Acute onset severe oral ulcerations can be associated with a variety of systemic diseases, including hematologic malignancies. Thorough workup with attention to other sites of involvement, relevant laboratory studies, and histopathology are essential to elucidate a diagnosis.

Case summary:

A 68-year-old male with a history of gastroesophageal reflux disease and hyperlipidemia was referred for urgent evaluation of acute onset severely painful oral ulcerations present for one month associated with 20-lb weight loss, frequent epistaxis, and rash. Laboratory findings included mild eosinophilia; elevated WBC, CRP, ESR, and vitamin B12; positive ANA; and positive HLA-B51. Extensive infectious disease and rheumatologic workup were negative. Skin biopsy revealed perifollicular neutrophilic granulomatous inflammation and superficial perivascular lymphohistiocytic infiltrate with neutrophils and occasional eosinophils. Oral ulcers worsened and eosinophilia persisted (reaching a maximum value of 1.77 K/uL) despite regimen of colchicine 0.6 mg BID and methylprednisolone up to 96 mg daily. On exam, extensive ulceration of the upper and lower labial mucosa and bilateral ventral tongue and focal ulcerations of the soft palate were noted. Biopsy of the lower lip mucosa revealed mild non-specific chronic inflammation. The patient was admitted for pain management and multi-disciplinary workup. Ultimately, he was found to have a FIP1L1-PDGFRA gene fusion and a RUNX1 gene variant. Bone marrow biopsy revealed left-shifted myeloid-predominant maturing trilineage hematopoiesis without evidence of dysplasia. A diagnosis of myeloid neoplasm associated with eosinophilia and rearrangement of PDGFRA was made and the patient was started on imatinib 400 mg daily.
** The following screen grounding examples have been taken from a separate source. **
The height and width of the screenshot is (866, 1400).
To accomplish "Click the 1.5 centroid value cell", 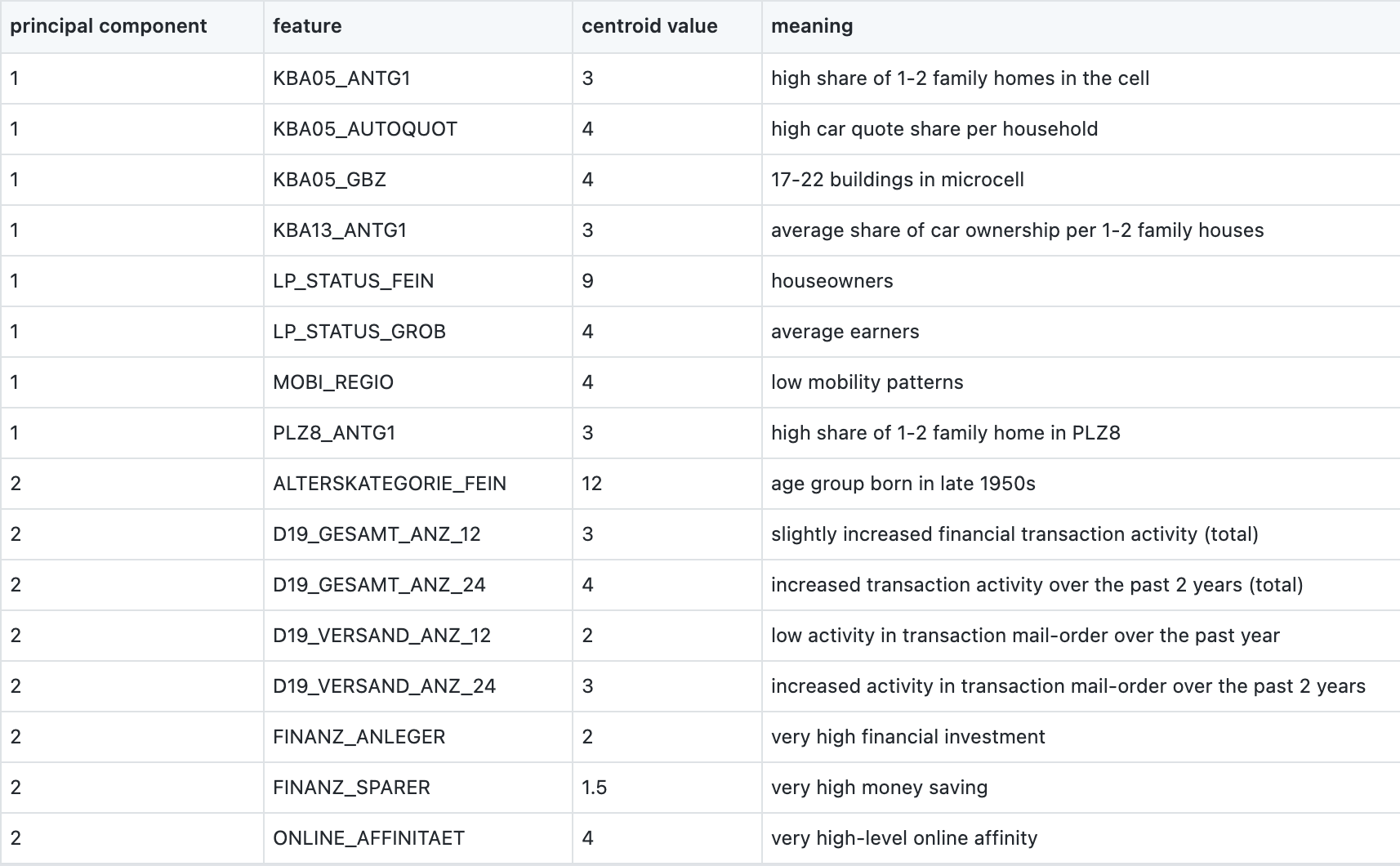I will 594,788.
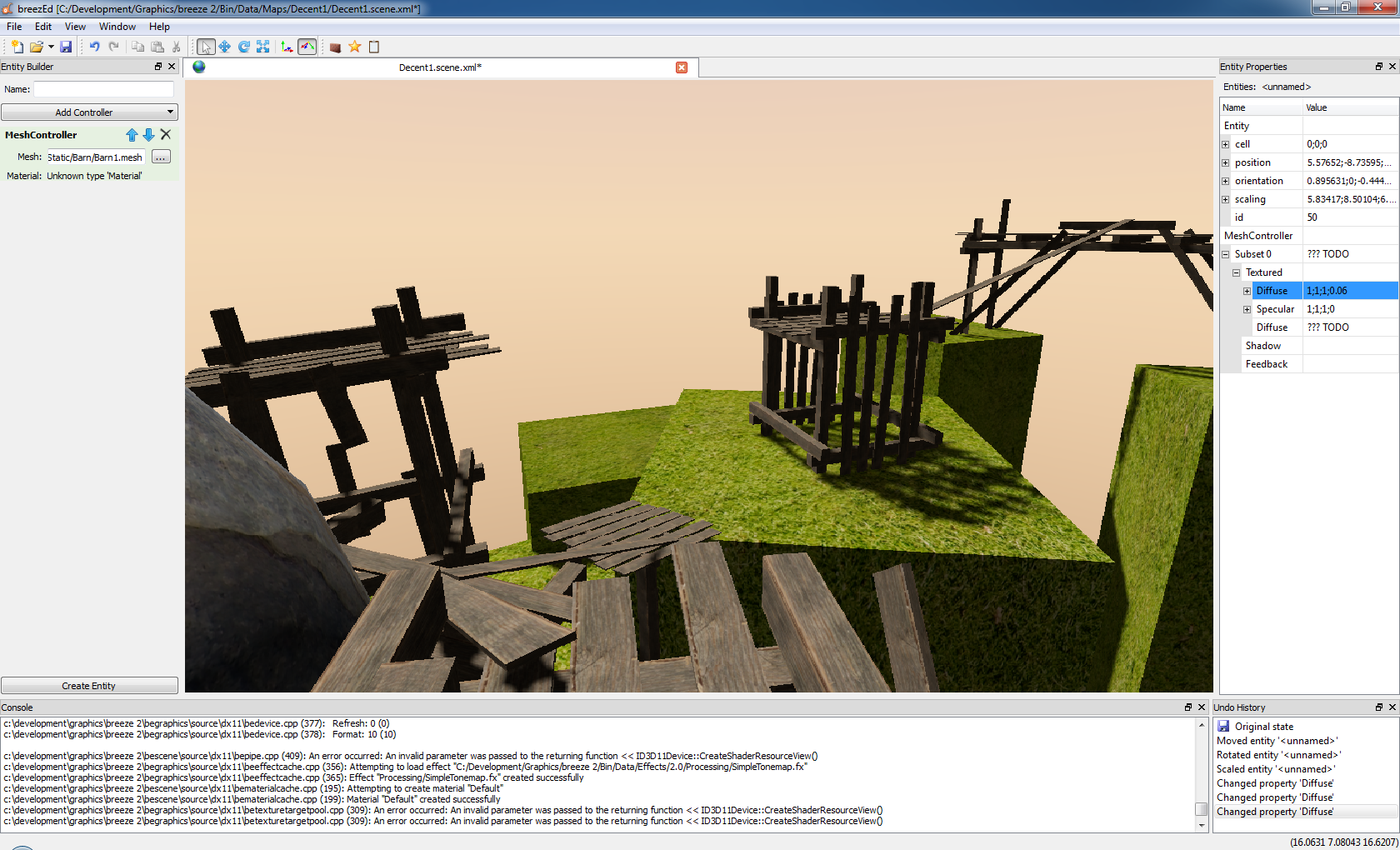Remove MeshController with X icon
Image resolution: width=1400 pixels, height=850 pixels.
tap(166, 134)
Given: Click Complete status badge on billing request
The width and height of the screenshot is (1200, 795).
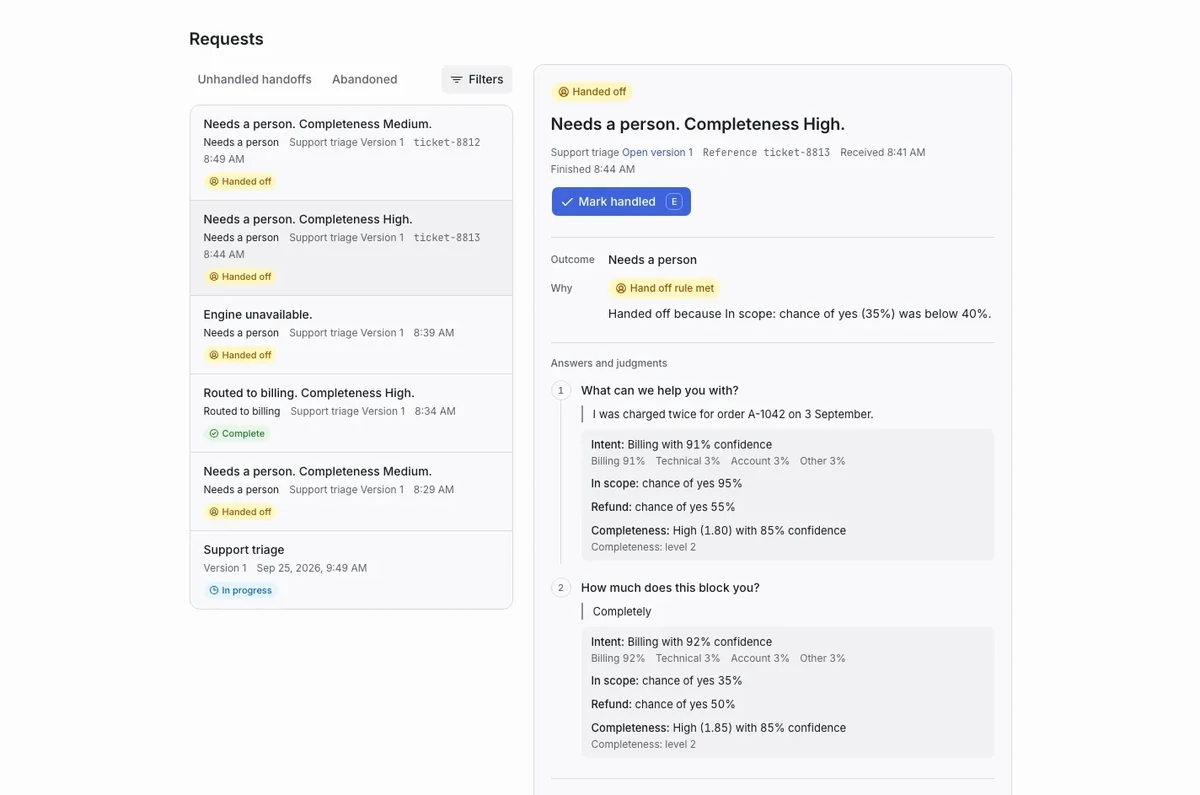Looking at the screenshot, I should click(x=237, y=434).
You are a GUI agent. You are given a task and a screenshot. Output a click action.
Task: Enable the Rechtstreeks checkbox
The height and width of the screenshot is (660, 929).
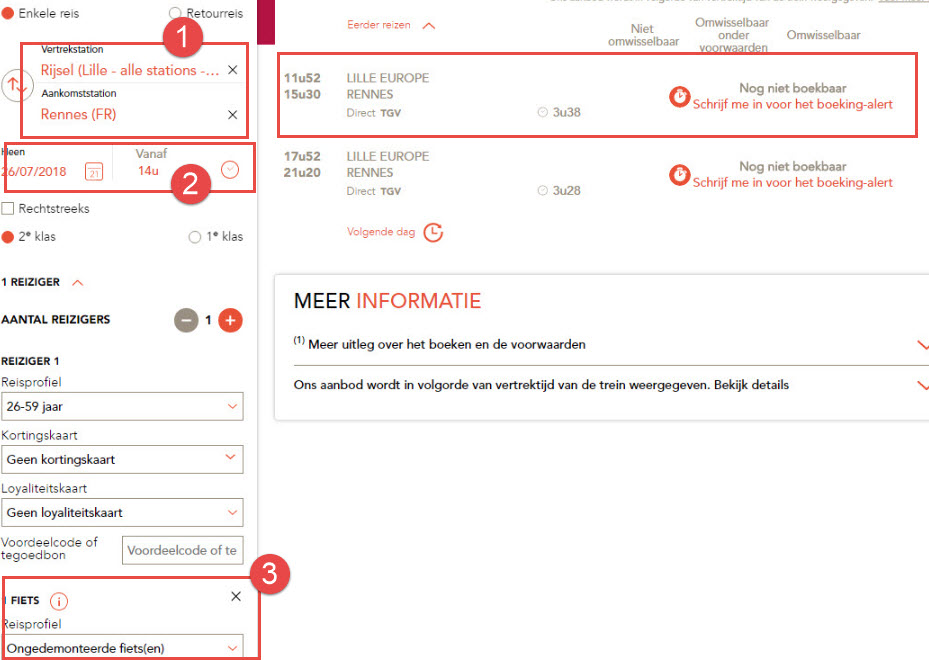click(8, 209)
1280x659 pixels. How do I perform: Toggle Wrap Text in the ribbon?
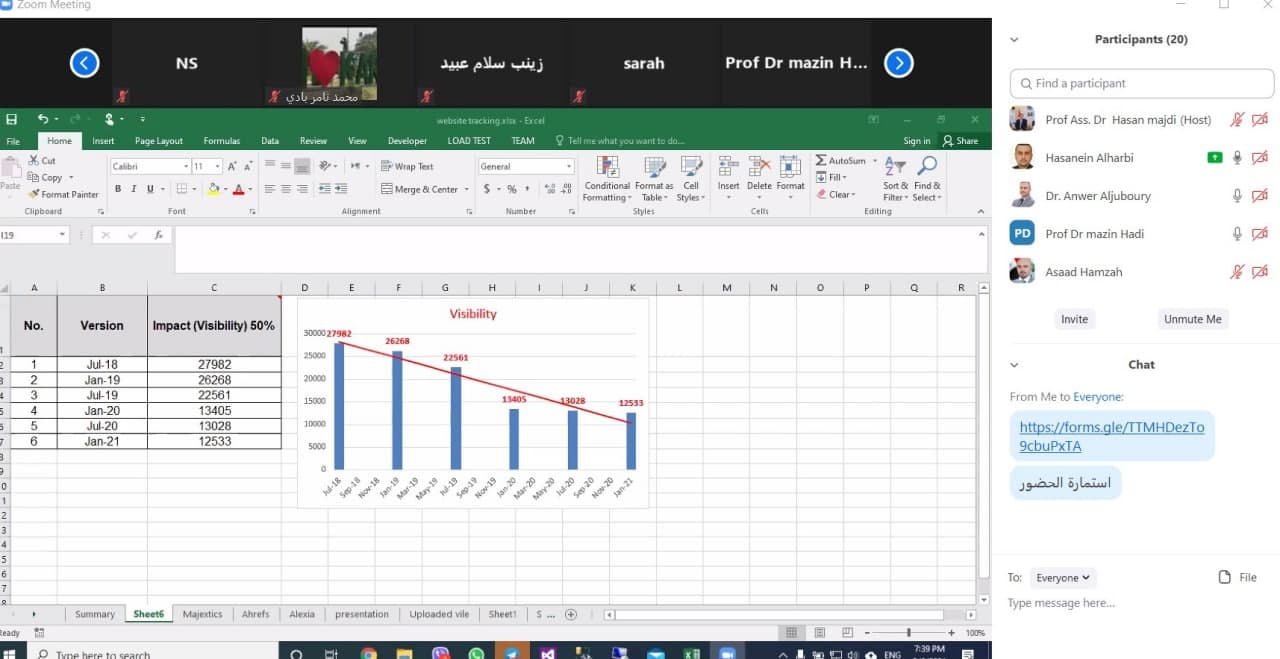[x=407, y=167]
Complete molecular remission was achieved within two months and oral ulcerations have not recurred.

Conclusions:

Myeloid neoplasm associated with eosinophilia and PDGFRA rearrangement is a rare malignancy with a striking male predilection and exquisite responsiveness to imatinib. Painful oral ulcerations with non-specific clinical and histopathologic features that are refractory to high-dose glucocorticoids can be a presenting feature. Though rare, oral medicine specialists should be aware of this oral manifestation of underlying malignancy.
Summary: Acute onset severe oral ulcerations can be associated with a variety of systemic diseases, including hematologic malignancies. Thorough workup with attention to other sites of involvement, relevant laboratory studies, and histopathology are essential to elucidate a diagnosis.